Using the material below, print the line that contains "tamaño recomendado del", the line that contains "Task: Click the magnifying", and every line in between, exactly and nothing else.

********

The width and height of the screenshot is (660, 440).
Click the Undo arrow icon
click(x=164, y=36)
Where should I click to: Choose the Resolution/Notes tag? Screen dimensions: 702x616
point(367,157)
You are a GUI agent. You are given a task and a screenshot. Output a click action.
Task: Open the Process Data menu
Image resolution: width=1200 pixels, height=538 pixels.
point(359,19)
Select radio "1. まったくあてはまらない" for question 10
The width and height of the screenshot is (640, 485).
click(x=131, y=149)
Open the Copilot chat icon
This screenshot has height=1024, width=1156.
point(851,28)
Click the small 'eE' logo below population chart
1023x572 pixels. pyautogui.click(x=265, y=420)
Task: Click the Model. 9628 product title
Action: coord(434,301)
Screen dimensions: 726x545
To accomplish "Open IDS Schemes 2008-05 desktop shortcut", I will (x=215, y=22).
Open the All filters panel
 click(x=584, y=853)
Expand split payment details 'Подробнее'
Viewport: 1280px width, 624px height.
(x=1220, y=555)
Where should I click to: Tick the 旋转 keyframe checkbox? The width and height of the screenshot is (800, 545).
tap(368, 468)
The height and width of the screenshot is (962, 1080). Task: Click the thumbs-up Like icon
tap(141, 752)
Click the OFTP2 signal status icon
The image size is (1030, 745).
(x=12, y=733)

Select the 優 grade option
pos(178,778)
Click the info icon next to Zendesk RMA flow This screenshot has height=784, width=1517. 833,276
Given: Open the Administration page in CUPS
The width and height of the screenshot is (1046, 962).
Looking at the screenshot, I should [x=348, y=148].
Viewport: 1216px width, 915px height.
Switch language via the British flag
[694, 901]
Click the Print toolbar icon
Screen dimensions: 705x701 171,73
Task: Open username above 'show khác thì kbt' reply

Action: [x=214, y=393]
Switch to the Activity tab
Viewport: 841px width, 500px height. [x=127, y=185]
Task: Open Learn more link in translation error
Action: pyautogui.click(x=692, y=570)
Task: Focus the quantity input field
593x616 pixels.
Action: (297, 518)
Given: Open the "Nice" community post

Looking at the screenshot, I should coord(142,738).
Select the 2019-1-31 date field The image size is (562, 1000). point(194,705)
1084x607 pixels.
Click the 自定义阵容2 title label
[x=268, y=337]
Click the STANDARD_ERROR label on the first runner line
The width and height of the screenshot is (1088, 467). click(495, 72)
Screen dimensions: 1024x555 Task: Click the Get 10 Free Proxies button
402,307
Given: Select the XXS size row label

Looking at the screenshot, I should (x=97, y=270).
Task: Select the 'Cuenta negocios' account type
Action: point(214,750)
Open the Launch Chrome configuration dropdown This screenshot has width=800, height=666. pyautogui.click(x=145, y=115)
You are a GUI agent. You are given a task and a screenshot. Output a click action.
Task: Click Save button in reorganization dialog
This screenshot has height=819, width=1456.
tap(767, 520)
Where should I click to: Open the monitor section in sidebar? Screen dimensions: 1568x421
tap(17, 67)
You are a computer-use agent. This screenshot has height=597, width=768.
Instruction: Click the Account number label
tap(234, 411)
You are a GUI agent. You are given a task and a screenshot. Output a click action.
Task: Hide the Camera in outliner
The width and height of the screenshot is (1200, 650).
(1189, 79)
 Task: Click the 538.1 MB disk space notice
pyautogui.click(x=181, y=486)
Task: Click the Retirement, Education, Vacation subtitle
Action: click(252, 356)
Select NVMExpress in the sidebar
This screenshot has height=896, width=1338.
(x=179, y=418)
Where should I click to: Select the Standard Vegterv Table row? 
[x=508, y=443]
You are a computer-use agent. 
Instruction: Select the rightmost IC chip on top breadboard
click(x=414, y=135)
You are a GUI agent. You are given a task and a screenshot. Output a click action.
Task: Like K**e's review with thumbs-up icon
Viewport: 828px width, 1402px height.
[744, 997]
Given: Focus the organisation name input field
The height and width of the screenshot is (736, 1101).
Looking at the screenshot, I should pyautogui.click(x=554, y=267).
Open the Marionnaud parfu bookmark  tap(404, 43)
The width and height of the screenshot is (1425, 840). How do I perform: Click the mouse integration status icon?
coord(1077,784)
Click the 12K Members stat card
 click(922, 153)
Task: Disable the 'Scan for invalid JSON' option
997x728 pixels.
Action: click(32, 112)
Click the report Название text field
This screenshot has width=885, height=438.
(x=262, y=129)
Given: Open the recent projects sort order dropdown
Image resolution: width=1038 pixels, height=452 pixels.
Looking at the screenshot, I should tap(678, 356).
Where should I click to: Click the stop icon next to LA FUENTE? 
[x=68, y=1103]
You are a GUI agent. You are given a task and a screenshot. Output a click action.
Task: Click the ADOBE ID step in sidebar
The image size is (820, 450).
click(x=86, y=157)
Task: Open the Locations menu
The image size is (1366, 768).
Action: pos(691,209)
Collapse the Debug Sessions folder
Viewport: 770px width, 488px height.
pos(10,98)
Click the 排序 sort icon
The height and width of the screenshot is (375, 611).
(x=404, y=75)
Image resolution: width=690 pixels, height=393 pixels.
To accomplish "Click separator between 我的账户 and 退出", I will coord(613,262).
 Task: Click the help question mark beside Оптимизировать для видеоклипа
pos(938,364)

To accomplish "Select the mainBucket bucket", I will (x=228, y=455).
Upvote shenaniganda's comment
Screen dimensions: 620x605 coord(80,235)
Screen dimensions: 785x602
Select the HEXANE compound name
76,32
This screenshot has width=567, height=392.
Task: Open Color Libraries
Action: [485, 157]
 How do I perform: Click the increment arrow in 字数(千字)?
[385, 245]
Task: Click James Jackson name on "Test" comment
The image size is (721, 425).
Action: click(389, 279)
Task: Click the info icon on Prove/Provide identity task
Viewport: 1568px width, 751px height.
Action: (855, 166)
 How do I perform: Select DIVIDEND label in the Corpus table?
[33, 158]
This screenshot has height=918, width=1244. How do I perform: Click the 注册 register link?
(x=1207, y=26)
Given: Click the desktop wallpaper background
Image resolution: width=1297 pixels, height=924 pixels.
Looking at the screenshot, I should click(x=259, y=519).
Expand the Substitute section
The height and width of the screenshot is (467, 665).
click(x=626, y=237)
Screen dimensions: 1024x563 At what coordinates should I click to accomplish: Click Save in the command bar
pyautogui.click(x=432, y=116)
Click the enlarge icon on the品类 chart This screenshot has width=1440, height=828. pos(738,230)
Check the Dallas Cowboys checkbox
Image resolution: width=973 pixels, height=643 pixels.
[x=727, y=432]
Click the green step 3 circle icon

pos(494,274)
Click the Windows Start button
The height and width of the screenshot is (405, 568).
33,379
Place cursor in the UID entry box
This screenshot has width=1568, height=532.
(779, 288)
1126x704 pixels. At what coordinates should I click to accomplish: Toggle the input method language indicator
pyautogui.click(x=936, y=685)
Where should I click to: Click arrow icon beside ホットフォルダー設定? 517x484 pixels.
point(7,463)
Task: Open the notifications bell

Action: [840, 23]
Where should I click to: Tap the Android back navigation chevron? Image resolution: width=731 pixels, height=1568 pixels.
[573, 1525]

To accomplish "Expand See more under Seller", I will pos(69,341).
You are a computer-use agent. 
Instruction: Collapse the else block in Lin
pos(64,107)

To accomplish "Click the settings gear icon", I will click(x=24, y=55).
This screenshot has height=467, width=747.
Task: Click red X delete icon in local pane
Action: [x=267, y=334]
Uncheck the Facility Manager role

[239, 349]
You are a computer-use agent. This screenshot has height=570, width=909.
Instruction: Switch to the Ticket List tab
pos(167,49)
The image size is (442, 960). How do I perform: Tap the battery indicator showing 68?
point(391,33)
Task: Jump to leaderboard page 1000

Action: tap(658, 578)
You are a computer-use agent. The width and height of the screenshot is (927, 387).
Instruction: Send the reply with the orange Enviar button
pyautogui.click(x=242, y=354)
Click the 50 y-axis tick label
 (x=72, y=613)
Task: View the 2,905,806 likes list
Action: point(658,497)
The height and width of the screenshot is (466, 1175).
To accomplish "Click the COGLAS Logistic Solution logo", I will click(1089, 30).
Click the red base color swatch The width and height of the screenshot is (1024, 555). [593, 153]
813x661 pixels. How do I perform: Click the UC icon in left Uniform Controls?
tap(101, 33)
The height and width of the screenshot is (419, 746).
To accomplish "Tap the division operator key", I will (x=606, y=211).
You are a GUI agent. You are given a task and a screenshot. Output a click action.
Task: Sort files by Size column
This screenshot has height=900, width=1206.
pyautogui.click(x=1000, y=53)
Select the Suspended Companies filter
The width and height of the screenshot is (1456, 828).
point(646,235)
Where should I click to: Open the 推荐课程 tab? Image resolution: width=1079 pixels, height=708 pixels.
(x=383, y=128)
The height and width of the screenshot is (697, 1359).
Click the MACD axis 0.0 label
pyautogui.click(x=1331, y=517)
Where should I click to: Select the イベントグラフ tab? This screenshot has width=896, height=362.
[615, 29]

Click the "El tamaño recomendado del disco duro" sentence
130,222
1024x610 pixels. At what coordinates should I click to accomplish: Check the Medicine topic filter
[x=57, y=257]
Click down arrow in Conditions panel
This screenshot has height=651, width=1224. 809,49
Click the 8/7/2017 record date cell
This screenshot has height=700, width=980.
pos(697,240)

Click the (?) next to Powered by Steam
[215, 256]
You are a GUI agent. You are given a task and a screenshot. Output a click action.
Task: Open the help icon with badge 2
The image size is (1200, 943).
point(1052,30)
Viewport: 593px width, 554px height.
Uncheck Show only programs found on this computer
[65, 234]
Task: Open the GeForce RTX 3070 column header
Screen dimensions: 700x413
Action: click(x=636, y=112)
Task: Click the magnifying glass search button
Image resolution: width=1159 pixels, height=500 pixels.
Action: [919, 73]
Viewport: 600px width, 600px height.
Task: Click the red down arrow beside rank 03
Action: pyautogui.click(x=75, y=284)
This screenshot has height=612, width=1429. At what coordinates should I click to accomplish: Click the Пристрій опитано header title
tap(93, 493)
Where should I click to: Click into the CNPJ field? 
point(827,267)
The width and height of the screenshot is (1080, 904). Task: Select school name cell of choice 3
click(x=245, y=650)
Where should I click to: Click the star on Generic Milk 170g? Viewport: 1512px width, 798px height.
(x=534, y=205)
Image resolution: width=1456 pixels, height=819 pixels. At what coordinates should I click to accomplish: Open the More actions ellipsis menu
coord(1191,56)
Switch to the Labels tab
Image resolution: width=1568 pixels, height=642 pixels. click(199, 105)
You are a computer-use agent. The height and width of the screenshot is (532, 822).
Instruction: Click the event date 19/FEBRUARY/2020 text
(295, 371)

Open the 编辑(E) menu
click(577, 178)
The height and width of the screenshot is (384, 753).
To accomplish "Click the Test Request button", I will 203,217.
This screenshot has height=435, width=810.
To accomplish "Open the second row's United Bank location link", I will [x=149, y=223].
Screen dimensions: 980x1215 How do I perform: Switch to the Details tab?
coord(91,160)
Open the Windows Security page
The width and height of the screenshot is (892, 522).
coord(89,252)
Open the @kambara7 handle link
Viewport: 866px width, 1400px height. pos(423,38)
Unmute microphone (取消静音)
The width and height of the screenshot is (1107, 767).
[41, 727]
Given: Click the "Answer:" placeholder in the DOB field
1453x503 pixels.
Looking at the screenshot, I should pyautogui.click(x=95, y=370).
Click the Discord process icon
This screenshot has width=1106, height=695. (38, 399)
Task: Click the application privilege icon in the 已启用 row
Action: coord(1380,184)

********

# Result of this exercise
Click the "El tamaño recomendado del disco duro" sentence
130,222
1024x610 pixels. At what coordinates should I click to accomplish: Check the Medicine topic filter
[x=57, y=257]
Click down arrow in Conditions panel
This screenshot has height=651, width=1224. 809,49
Click the 8/7/2017 record date cell
This screenshot has height=700, width=980.
pos(697,240)

Click the (?) next to Powered by Steam
[215, 256]
You are a GUI agent. You are given a task and a screenshot. Output a click action.
Task: Open the help icon with badge 2
The image size is (1200, 943).
point(1052,30)
Viewport: 593px width, 554px height.
Uncheck Show only programs found on this computer
[65, 234]
Task: Open the GeForce RTX 3070 column header
Screen dimensions: 700x413
Action: click(x=636, y=112)
Task: Click the magnifying glass search button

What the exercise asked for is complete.